2 Minutes With … Joaquín Mollá, Founder and CCO of The Community

On that Netflix-GM Super Bowl campaign and knowing when to say 'no'

Joaquín is the founder and chief creative officer of the global creative agency, the community. Working his way up from copywriter, he became executive creative director at BBDO, before opening la comunidad (known as the community in the U.S.), with his brother, José Mollá, over 20 years ago. The community has offices in Miami, Buenos Aires, San Francisco, New York, and Mexico City.

Over the course of his career, Joaquin has worked for Verizon, Volkswagen, Converse, Diageo, Netflix, Apple, Sony, Coca-Cola, Pepsi, Nike and more.

Outside of the agency world, Joaquín spent 10 years as a communications advisor to the City of Buenos Aires (2009-15) and the president of Argentina (2015-19).

We spent two minutes with Joaquín to learn more about his background, his creative inspirations and recent work he's admired.

Joaquín, tell us …

Where you grew up, and where you live now.

I grew up in Argentina and now I live between Miami and New York. 

How you first realized you were creative.

I was the fourth kid in my house.
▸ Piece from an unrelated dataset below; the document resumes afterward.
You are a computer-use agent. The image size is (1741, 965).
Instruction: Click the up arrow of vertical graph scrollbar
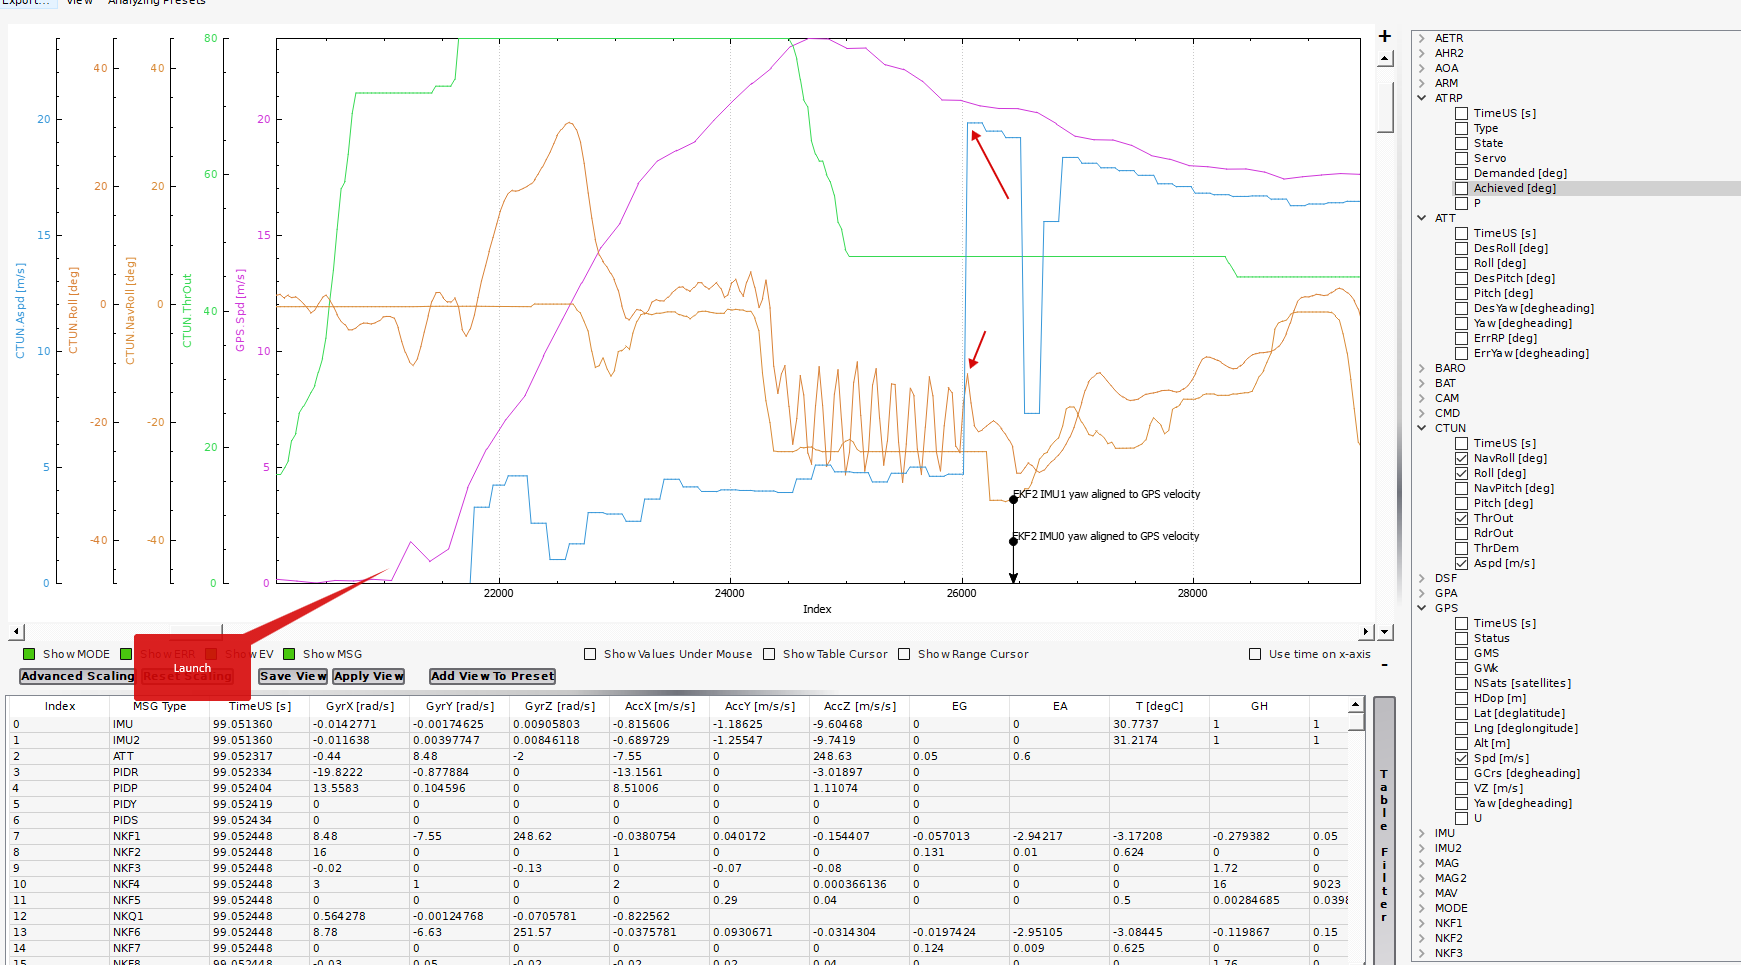point(1385,59)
By the time I came around my siblings had already worn my parents out, so I had a lot of freedom and was able to do whatever I wanted. Without many "No's" in my life, I had the opportunity to explore without fear. For me, that might be one of the strongest definitions of what creativity is.

A person you idolized creatively early on.

Dan Wieden and David Abbott

A moment from high school or college that changed your life.

When I was in college, a friend committed suicide. It was the saddest thing that I had ever experienced and the first time I felt that life could end. It changed my life forever. It pushed me to do things fast before it's my turn to leave.

A visual artist or band/musician you admire.

Thom Yorke and Robert Smith in music. Both are brilliant. I love Thom's ability to ceaselessly explore. He always takes risks. He never stops. With Robert, I love that he has a unique perspective about life and the world and the grief that being on this planet brings … and he's stayed with that for the duration of his career. There is a consistency in how he expresses himself that isn't tied to any fad.

George Baselitz and Willem de Kooning in visual arts. I love their craft. Their unfiltered stroke. You can see their soul. Their color palette is mesmerizing.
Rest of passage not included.